### Verilen metin

::::

• Sonuç bulunamadı

1.4. Stres Kaynakları

1.4.2. Çevresel Stres Kaynakları

Örgütler ve bireyler kendi iç dünyasının yanı sıra çok sayıda faktörün bir arada bulunduğu bir dış dünyanın içerisinde bulunmaktadır. Örgütleri ve çalışanlarını bu dış dünyadan bağımsız olarak düşünmek mümkün değildir. Bu nedenle örgüt içerisinde ve dışarısında hatta uluslararası boyutta gelişen olaylar bireyleri ve örgütleri etkileyebilmektedir (Gök, 2009: 434). Ancak evrensel boyutta ki bu stres faktörlerini ayrı ayrı incelemek olanaksız ve anlamsız olacağından içerisinde fiziksel unsurları da barındıran bazı çevresel faktörlere değinmek daha anlamlı olacaktır.

1.4.2.1. Aydınlatma

Aydınlatma, örgüt içerisinde ilk sıralarda yer alan fiziksel bir sorundur. Uygun olmayan aydınlatma sistemi, bireylerin göz sinirlerini yıpratarak geçici veya daimi körlüğe neden

olabilmektedir. Uygun olmayan bir ışıklandırma sistemi, bireylerin sağlığını olumsuz yönde etkilemesinin yanında yapılan işe engel olacak nitelikte olması stres faktörü olarak değerlendirilmesine neden olmaktadır (Eren, 2008: 277-280).

İş ortamında kullanılan uygun bir aydınlatma sistemi, fiziksel ve ruhsal yönüyle bireylerde olumlu etkiler gösterir ve çalışanların erken yorulmasını engelleyerek iş verimini artırır. Uygun aydınlatma sistemine örnek olarak; gün ışığına yakın ışıklandırmaların, görüş etkinliğinin diğer ışıklandırmalardan üstün olmasından dolayı, daha çok tercih edilmektedir. Ayrıca işin nevine göre ışık kaynağının şiddeti ve açısı gibi bir çok özelliği araştırma konusu olmuş ve örgütlerin yararına olabilecek bir takım veriler elde edilmiştir (Eren, 2008: 277-280).

::::

### Sağlanan veriler
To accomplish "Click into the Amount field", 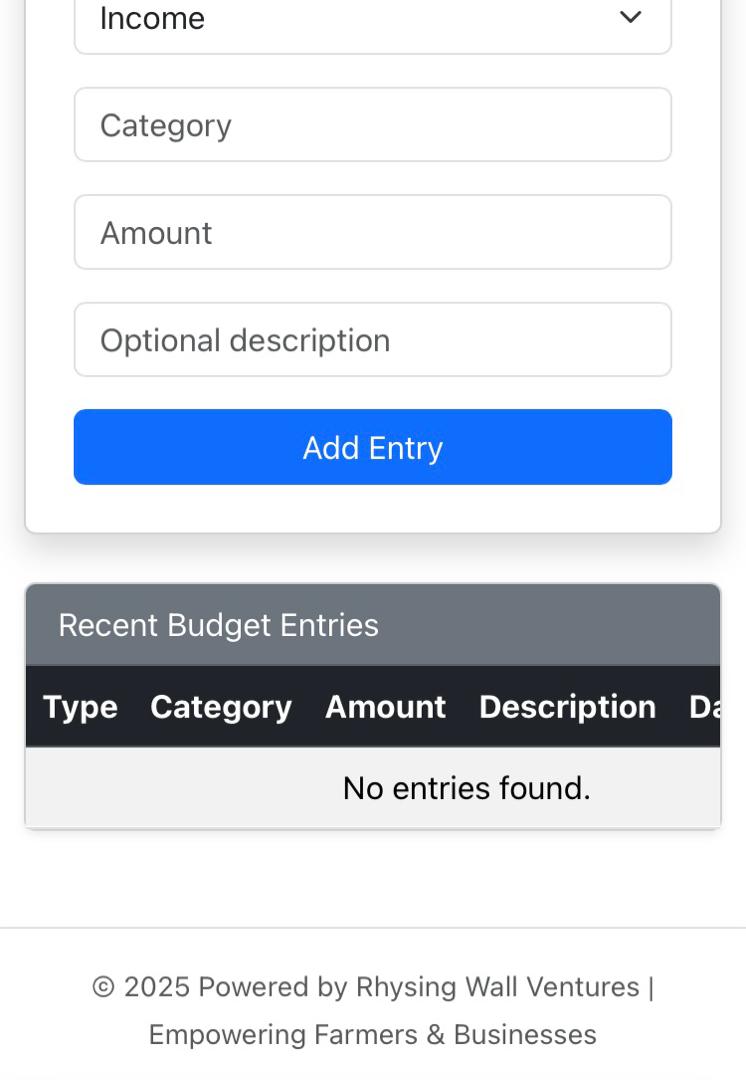I will coord(372,233).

::::

### Alıştırma yönergesi
"uluslararası boyutta" ifadesini "küresel ölçekte" ifadesiyle değiştirin ve çevresel stres kaynakları metninin "Örgütler ve bireyler" sözlerinin geçtiği yerden başlayıp "daha anlamlı olacaktır." sözlerinden sonra biten kısmını yeniden yazın.

### Alıştırmanın çözümü
Örgütler ve bireyler kendi iç dünyasının yanı sıra çok sayıda faktörün bir arada bulunduğu bir dış dünyanın içerisinde bulunmaktadır. Örgütleri ve çalışanlarını bu dış dünyadan bağımsız olarak düşünmek mümkün değildir. Bu nedenle örgüt içerisinde ve dışarısında hatta küresel ölçekte gelişen olaylar bireyleri ve örgütleri etkileyebilmektedir (Gök, 2009: 434). Ancak evrensel boyutta ki bu stres faktörlerini ayrı ayrı incelemek olanaksız ve anlamsız olacağından içerisinde fiziksel unsurları da barındıran bazı çevresel faktörlere değinmek daha anlamlı olacaktır.